> **Problem**
Please repeat exactly the lines below from the line with "Instruction: Toggle the" to the line with "the 可预约查询 query", including both, and leave out every picture.

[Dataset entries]
#####
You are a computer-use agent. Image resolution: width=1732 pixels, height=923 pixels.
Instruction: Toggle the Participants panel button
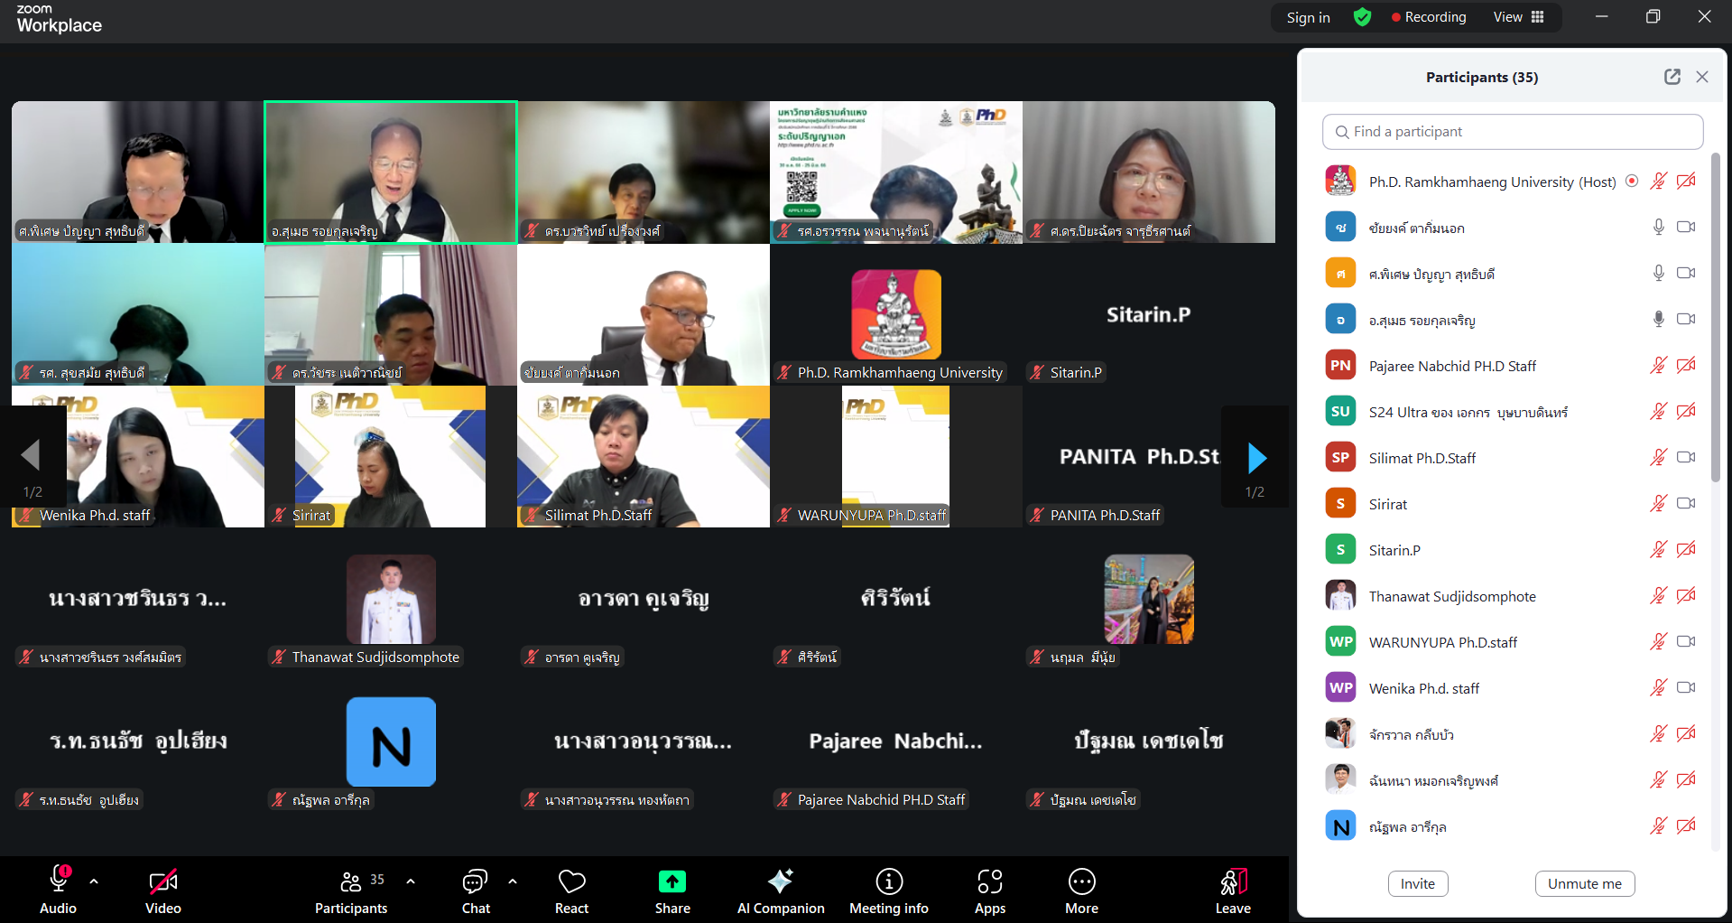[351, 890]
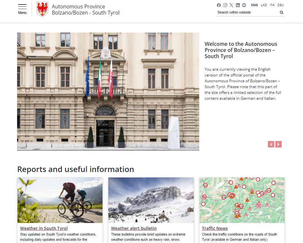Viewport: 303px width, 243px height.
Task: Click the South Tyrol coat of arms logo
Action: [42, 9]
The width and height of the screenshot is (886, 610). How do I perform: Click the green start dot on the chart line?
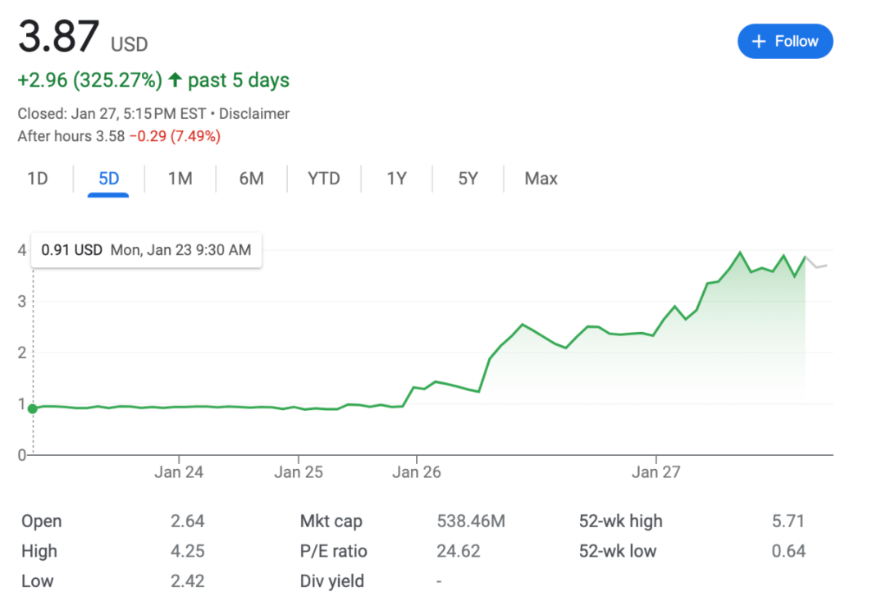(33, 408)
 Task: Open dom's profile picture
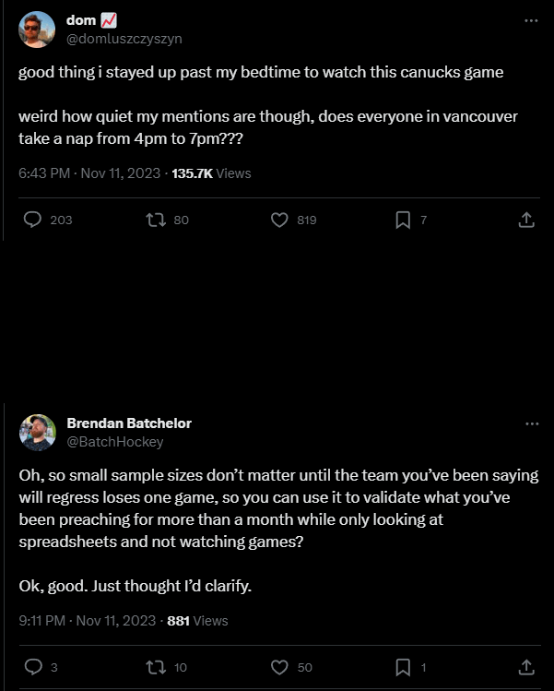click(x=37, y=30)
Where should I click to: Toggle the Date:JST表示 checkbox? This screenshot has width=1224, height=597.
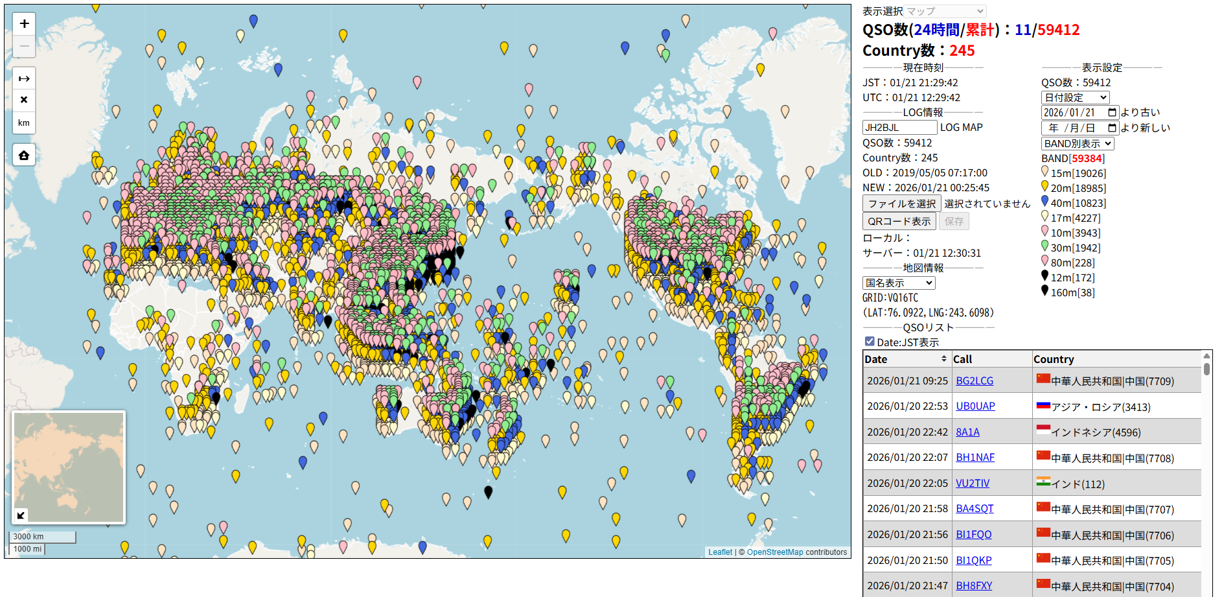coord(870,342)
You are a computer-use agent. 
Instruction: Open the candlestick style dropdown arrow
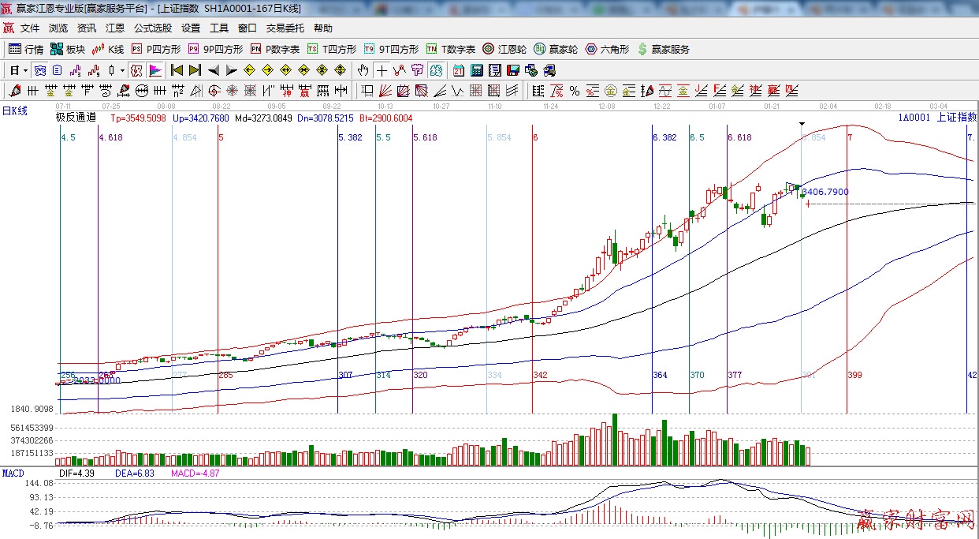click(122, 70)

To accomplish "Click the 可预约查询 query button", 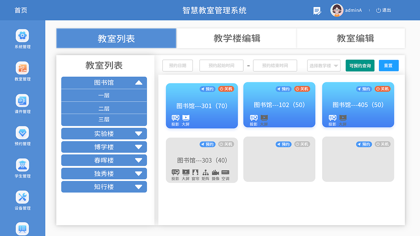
#####
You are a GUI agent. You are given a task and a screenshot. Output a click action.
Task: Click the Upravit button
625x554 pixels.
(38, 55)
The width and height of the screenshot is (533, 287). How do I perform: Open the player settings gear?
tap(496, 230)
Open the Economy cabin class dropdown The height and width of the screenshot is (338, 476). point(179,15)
#####
> **Reply**
Instruction: Toggle the Participants panel button
[351, 890]
Viewport: 303px width, 243px height.
Task: Click the South Tyrol coat of arms logo
Action: [42, 9]
The width and height of the screenshot is (886, 610). How do I perform: Click the green start dot on the chart line?
(33, 408)
 Task: Open dom's profile picture
click(x=37, y=30)
Where should I click to: Toggle the Date:JST表示 checkbox? This screenshot has width=1224, height=597.
coord(870,342)
You are a computer-use agent. 
Instruction: Open the candlestick style dropdown arrow
click(122, 70)

To accomplish "Click the 可预约查询 query button", 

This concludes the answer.